If you are both a vegetarian and parent, you may have considered placing your children on a vegetarian diet. Not only would it save time and make planning meals easier, but for dietary or ethical reasons, you believe it is the best choice for your family.
Or, you might not be a vegetarian yourself, but live with a child who is going through a vegetarian "phase," where she rejects meat, but doesn't consume enough healthy foods to make up for the nutritional gap.
Whatever the reason, you are curious about whether or not a vegetarian diet is a maintainable, healthy choice for your children. You may have worried that placing your child on a vegetarian diet could potentially stunt her growth.
These concerns may have prevented you from choosing a vegetarian diet for your child up to this point.
These concerns are legitimate. Clearly, if a vegetarian diet is not planned well, it can cause serious short and long term health issues, especially for children, who are developing and growing--and who are yet to have sufficient vitamin stores.
If you are not prepared to put your family on a vegetarian diet plan, you probably shouldn't. However, if you have done due diligence and you're familiar with the nutritional detriments of vegetarians, then you are aware that these problems can easily be fixed with meal planning strategies.
You're also aware that putting your child on a healthy vegetarian diet can dramatically improve her health in both the short and long term. It could also reduce her contact with animal products that have preservatives and additional hormones, both of which have been linked to developmental problems.
If you have not researched vegetarian diets thoroughly, but you are anxious to start your child on one now, please note that you should start by ensuring that you plan meals to boost amounts of certain nutrients (that many vegetarians lack):
1. Protein: Ensure your child is eating enough protein by adding more sources, such as soy beans, wheat, isolated soy protein, and nuts.
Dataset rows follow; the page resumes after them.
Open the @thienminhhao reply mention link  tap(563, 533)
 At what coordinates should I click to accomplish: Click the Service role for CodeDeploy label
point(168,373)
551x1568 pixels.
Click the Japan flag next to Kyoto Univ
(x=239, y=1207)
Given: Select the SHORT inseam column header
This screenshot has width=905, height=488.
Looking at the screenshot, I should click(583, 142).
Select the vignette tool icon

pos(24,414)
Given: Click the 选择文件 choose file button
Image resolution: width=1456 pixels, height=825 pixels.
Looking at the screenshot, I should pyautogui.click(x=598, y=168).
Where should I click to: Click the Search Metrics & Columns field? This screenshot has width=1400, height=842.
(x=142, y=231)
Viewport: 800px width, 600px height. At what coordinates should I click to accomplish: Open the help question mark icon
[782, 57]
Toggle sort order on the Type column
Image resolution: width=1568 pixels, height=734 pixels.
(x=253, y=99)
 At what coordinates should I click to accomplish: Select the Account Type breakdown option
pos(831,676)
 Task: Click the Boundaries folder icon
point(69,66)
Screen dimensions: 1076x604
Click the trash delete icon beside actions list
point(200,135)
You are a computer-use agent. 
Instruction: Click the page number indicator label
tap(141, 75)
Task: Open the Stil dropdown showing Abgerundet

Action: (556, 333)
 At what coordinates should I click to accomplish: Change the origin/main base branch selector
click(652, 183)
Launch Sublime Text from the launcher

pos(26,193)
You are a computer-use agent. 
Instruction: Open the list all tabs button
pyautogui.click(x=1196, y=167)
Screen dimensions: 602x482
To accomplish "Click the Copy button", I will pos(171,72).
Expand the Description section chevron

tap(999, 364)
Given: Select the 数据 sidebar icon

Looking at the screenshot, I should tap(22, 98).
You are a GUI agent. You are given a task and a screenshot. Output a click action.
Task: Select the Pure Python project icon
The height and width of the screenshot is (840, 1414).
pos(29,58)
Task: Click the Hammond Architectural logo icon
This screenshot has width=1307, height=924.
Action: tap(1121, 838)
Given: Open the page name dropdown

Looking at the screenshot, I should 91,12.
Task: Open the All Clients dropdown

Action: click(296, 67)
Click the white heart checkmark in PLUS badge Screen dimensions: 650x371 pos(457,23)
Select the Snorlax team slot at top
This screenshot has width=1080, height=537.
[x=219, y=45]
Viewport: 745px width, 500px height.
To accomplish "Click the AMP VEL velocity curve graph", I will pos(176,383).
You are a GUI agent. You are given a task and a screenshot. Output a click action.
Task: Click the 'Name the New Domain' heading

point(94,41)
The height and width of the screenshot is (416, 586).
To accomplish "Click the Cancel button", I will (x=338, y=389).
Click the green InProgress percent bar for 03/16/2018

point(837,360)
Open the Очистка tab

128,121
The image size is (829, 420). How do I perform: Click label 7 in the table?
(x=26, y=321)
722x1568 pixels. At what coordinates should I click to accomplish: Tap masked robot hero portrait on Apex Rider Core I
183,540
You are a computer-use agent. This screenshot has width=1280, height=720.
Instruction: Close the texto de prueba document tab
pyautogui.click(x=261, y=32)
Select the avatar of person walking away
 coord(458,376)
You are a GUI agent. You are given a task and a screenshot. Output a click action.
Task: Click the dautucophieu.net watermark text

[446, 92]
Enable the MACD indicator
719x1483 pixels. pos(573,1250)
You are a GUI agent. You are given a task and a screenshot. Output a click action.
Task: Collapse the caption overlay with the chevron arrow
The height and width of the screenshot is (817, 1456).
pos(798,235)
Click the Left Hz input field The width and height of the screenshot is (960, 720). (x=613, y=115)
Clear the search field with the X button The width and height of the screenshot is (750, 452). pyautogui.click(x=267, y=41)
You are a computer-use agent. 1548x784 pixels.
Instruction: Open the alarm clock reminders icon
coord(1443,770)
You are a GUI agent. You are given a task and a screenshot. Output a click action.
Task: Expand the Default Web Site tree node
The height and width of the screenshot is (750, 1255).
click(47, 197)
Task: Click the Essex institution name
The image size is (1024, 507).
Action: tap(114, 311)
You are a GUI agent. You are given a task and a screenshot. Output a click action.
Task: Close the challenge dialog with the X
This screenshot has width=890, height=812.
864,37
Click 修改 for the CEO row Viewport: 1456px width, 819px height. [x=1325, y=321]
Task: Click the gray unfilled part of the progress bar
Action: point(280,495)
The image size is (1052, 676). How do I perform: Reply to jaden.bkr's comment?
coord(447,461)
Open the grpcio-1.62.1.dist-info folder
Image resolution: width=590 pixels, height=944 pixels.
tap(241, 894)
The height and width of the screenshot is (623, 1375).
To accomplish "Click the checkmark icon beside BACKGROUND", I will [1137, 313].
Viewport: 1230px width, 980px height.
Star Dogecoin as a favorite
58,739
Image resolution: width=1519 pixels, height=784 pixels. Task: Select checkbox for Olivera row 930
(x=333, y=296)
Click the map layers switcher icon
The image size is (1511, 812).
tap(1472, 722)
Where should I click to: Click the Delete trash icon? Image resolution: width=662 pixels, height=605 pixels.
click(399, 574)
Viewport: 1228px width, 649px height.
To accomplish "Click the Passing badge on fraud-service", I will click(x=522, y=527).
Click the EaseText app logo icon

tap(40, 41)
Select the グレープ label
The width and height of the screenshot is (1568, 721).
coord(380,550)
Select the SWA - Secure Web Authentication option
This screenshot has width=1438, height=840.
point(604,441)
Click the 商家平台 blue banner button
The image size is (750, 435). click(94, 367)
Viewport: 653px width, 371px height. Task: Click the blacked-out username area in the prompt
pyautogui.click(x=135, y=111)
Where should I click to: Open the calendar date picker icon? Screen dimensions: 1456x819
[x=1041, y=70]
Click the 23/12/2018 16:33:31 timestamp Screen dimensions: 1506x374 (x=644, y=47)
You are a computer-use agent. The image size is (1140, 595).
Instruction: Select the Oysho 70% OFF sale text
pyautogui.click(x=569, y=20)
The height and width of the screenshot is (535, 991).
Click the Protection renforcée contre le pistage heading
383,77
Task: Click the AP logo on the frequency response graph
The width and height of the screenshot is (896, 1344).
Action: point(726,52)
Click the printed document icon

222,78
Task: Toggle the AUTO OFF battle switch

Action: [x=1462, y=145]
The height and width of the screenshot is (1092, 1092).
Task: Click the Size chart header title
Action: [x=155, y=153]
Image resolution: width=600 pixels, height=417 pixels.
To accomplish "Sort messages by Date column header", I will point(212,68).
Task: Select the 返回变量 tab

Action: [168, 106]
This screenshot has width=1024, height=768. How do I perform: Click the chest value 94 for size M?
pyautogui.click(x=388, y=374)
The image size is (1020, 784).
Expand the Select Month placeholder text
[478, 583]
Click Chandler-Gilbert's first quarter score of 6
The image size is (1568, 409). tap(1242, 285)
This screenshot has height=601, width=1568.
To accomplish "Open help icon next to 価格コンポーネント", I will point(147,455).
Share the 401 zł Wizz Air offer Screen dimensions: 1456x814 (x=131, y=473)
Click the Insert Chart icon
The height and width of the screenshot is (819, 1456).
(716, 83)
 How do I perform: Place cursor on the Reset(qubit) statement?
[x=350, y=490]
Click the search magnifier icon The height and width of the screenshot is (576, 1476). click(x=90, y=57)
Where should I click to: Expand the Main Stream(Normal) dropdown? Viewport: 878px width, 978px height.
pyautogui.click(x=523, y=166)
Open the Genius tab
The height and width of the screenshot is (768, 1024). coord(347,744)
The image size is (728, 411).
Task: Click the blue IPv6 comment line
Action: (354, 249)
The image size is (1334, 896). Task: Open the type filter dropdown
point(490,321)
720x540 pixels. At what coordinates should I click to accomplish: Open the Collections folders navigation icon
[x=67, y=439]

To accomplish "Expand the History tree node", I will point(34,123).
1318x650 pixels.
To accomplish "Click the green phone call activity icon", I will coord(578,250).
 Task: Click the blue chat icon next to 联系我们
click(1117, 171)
2. Calcium: Ensure your child is getting plenty of calcium by adding leafy green vegetables and calcium-fortified processed foods to his diet.
3. Iron: Add iron to your family's diet by ramping up the servings of pinto beans, soy beans, tofu, and cereals.
4. Zinc: Increase zinc intake by adding servings of mushrooms, almonds and peanut butter.
If you plan to compensate for these frequent nutritional deficits, you can absolutely place your family on a vegetarian diet without the negative health consequences.
Ignore the mythology surrounding vegetarian diets and instead focus on meal planning and research.